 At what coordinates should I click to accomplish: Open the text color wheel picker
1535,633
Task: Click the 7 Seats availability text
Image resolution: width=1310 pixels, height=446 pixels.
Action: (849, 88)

--

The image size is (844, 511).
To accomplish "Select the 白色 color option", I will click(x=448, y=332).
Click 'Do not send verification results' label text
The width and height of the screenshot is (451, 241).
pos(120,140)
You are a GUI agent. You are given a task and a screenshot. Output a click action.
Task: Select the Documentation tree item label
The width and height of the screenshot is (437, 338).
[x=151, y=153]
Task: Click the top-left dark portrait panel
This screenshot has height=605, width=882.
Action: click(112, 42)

§ YOUR OBJECTIVE
Copy out the lines word for word, beginning at the line that contains "At what coordinates" and stopping after the line that contains "Action: (849, 88)".

§ RESULT OF THIS TASK
 At what coordinates should I click to accomplish: Open the text color wheel picker
1535,633
Task: Click the 7 Seats availability text
Image resolution: width=1310 pixels, height=446 pixels.
Action: (849, 88)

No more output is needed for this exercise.